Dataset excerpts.
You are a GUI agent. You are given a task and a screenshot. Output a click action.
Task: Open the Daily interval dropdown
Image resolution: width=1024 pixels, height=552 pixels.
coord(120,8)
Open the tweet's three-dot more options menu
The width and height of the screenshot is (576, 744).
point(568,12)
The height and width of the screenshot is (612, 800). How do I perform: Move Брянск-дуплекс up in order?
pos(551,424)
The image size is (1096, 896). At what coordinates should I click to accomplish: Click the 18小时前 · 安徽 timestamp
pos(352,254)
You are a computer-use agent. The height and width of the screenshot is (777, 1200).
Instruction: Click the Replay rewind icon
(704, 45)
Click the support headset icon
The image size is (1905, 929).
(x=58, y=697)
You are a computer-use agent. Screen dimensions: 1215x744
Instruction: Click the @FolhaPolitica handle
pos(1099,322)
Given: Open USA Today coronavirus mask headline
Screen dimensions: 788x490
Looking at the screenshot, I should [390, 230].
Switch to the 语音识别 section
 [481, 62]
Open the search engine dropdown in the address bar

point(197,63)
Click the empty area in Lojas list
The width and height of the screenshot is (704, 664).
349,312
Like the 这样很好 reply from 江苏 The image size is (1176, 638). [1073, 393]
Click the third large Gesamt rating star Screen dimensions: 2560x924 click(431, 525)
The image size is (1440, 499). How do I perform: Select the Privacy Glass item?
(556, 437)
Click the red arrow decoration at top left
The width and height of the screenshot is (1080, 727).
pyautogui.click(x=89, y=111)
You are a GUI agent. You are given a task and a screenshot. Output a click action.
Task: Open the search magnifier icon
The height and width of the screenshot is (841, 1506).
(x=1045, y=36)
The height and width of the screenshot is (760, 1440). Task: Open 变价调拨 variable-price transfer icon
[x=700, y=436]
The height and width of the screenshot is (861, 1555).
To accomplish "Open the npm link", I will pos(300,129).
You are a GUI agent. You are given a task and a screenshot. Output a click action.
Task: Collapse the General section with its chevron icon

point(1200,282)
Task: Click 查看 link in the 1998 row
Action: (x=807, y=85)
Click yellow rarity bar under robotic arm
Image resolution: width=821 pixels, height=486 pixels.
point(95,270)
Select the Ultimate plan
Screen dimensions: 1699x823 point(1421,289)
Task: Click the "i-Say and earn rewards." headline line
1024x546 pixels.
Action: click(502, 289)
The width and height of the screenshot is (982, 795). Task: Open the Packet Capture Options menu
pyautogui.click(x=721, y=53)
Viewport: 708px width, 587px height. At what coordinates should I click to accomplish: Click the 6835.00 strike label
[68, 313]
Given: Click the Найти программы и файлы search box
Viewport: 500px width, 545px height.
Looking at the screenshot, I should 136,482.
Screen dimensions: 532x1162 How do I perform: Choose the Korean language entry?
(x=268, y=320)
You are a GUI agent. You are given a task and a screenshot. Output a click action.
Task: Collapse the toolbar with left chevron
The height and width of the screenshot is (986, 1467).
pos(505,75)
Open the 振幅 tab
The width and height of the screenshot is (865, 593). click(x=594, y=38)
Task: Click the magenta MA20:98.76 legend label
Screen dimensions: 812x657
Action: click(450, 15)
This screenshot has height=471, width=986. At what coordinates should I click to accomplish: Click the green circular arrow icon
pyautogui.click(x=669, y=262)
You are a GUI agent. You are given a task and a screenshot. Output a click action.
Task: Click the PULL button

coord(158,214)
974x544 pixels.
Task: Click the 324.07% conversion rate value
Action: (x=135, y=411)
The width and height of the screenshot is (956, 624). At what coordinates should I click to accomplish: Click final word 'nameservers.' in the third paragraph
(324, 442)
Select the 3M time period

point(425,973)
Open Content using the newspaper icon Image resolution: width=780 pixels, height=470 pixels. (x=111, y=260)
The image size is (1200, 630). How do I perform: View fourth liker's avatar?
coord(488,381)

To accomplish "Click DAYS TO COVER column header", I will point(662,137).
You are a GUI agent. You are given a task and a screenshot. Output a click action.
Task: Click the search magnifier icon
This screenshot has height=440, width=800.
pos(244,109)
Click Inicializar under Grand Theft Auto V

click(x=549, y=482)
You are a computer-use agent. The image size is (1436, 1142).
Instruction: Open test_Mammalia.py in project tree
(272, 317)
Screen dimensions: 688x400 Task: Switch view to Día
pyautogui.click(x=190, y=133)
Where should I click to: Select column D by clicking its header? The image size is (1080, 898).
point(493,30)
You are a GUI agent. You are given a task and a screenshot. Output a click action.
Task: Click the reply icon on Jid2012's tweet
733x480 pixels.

WHAT THE EXERCISE ASKS.
Of the lines in the data, report each one containing the string "will".

RESULT OF THE TASK.
To accomplish "Open the npm link", I will pos(300,129).
To accomplish "Click DAYS TO COVER column header", I will point(662,137).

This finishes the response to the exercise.